EDMONDS — Two Edmonds-Woodway High School students were arrested Tuesday for reportedly threatening to kill people at school, in particular classmates who are black.
Both boys, 15 and 16, were booked into the Denney Juvenile Justice Center in Everett for investigation of malicious harassment, a felony. They also were expelled from school, Edmonds police Sgt. Shane Hawley said.
The comments were found in a Facebook group chat that started in August, Hawley said. The messages included detailed descriptions of killings, including “lynching.” There also was language about threatening to “put the school on lockdown and having ‘dead bodies’ all over the school.”

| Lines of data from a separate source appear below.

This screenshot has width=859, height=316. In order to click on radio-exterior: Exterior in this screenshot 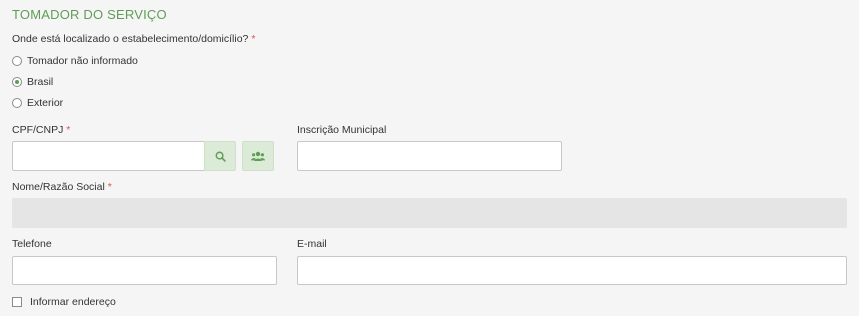, I will do `click(38, 103)`. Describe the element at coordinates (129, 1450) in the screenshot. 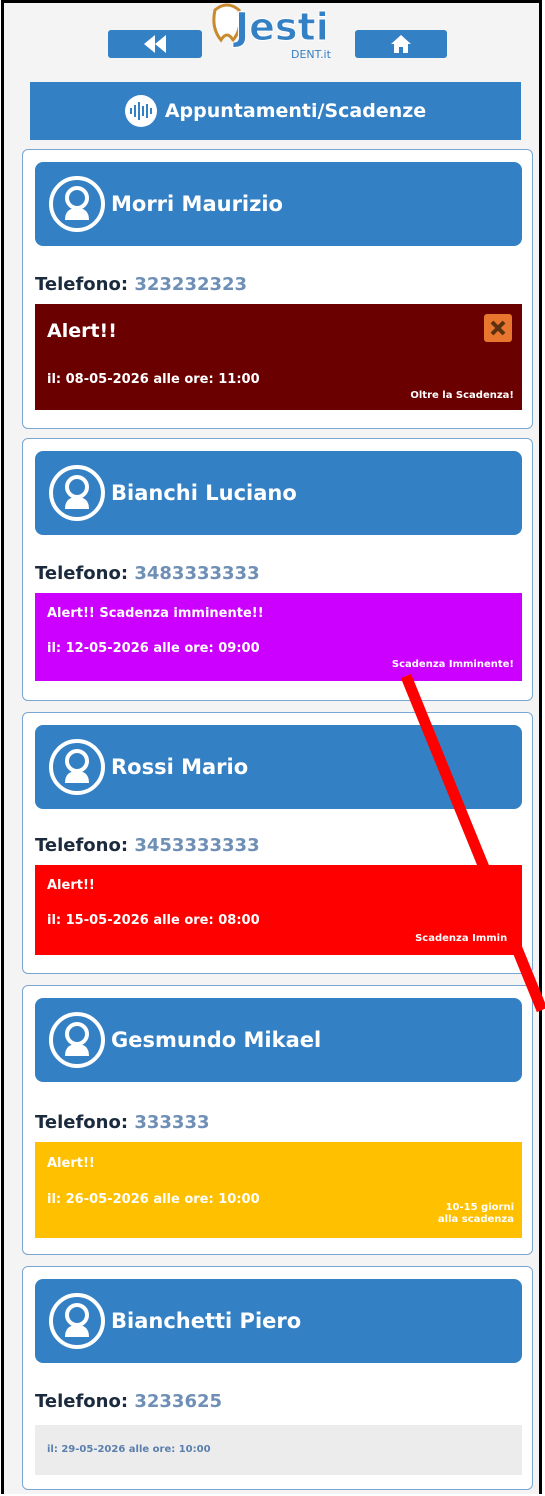

I see `alert-date: il: 29-05-2026 alle ore: 10:00` at that location.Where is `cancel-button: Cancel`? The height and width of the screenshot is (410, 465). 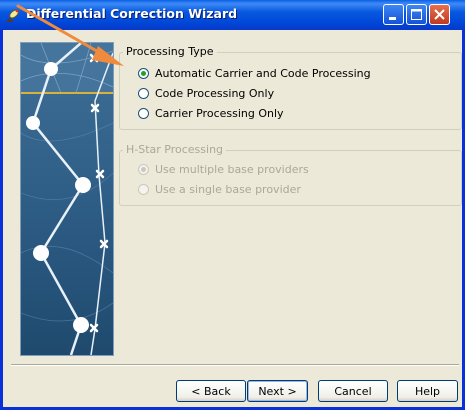
cancel-button: Cancel is located at coordinates (353, 391).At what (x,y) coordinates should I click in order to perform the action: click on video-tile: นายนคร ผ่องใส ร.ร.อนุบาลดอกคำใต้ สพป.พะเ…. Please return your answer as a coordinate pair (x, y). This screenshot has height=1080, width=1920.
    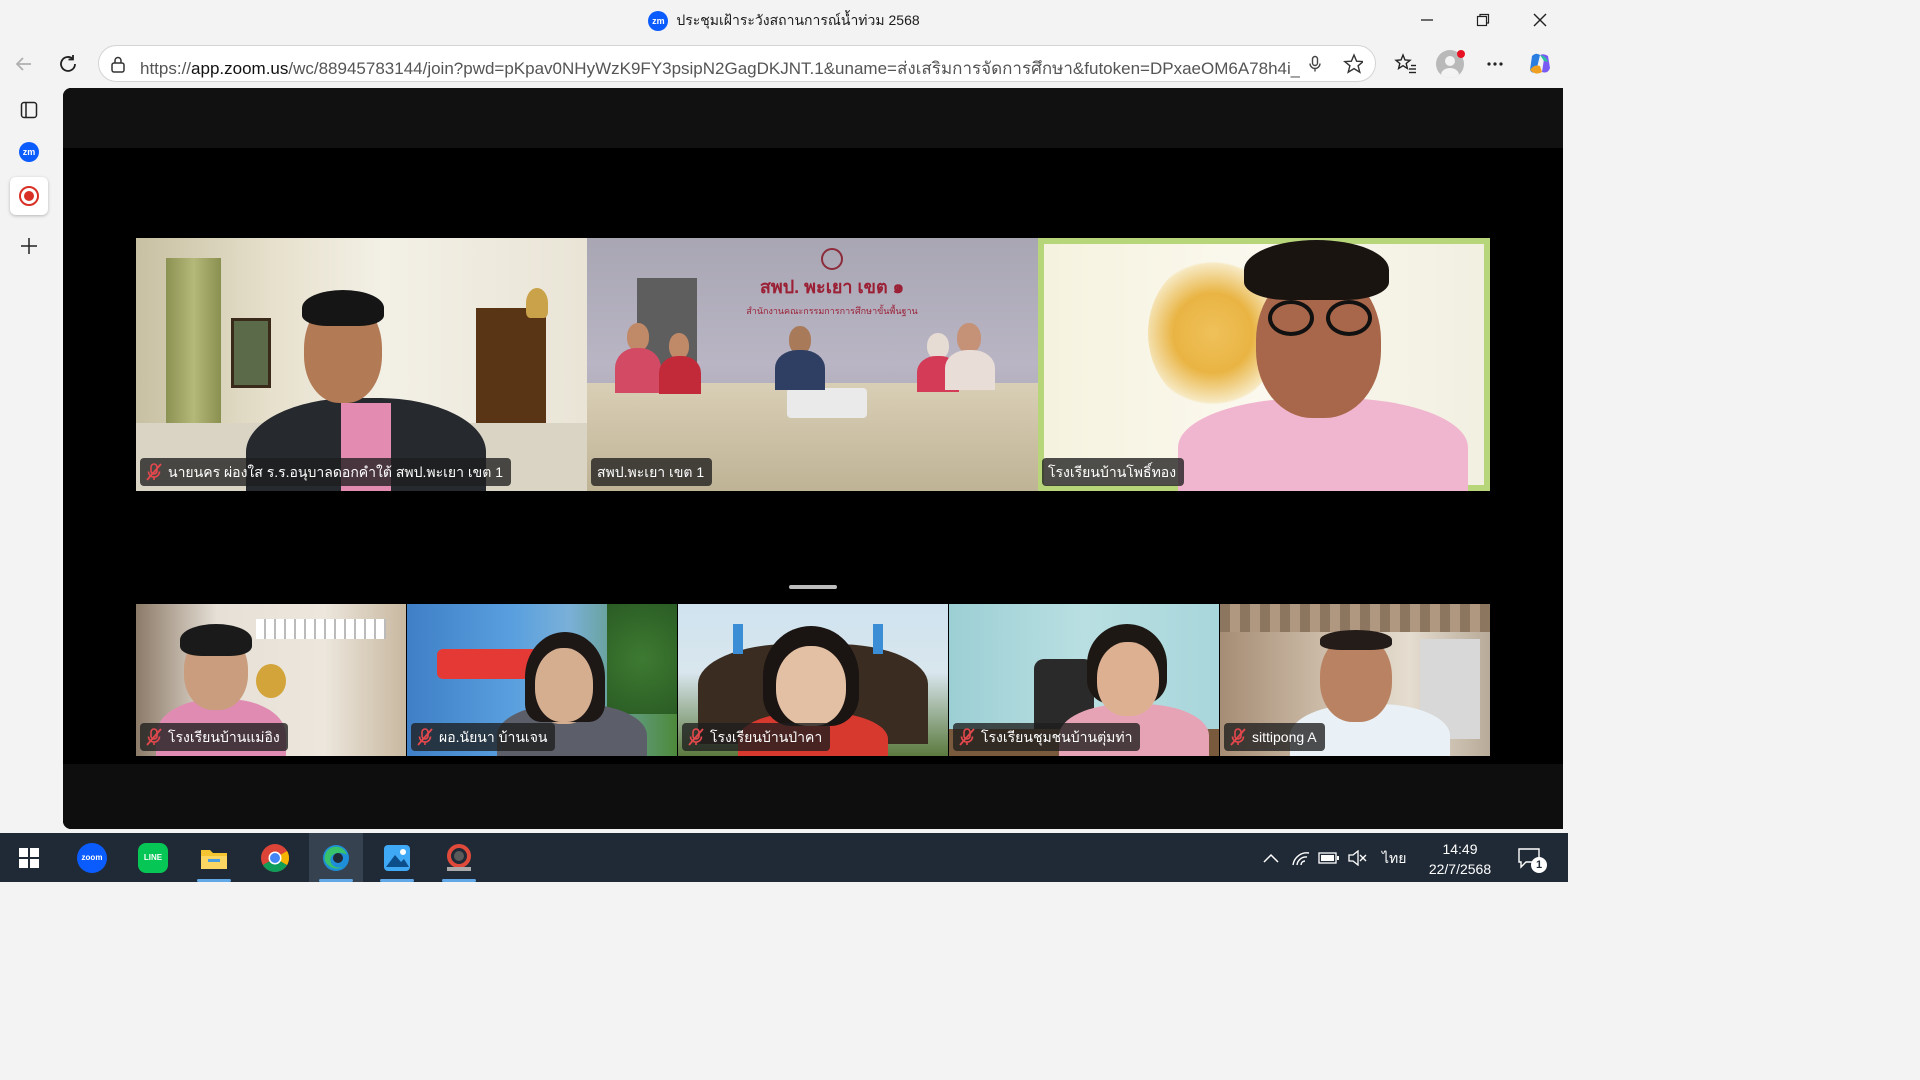
    Looking at the image, I should click on (362, 364).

Another student in the chat group reported the messages to the school Dec. 7. The school notified police as well as young people who had been named as potential targets.
Over the next week, detectives interviewed witnesses and both suspects. The boys reportedly admitted to making the comments, though they “denied any intention of carrying out the threats and claimed they were just trying to be funny,” Hawley said.

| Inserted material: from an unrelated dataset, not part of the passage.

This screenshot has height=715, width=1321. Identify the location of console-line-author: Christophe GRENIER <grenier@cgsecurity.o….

“We don’t have any evidence there were plans made for any follow-through,” he said, “but considering the nature of the threats and that they directly targeted two people in those threats, that in and of itself constitutes the crime of malicious harassment.”

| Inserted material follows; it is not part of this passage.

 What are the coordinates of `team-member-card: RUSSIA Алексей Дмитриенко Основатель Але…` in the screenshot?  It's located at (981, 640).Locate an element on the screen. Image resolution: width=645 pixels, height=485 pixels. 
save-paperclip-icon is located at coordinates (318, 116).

The police department considered the comments “shocking and appalling,” according to a prepared statement by detective Sgt. Michael Richardson.
“Threats of this nature cannot be tolerated in today’s society,” he said.
The Edmonds School District sent a letter home to parents Tuesday about the arrests. The letter provided no description of the nature or the content of the threats, referring to the matter as “a school threat.”
The ongoing Edmonds police investigation is not the first case to make headlines in recent weeks involving Snohomish County teens and bad behavior on social media.
Earlier this month, a recent Granite Falls High School graduate was suspended from Western Washington University after allegedly making racist threats against other students on social media. Tysen Dane Campbell, 19, also faces criminal prosecution.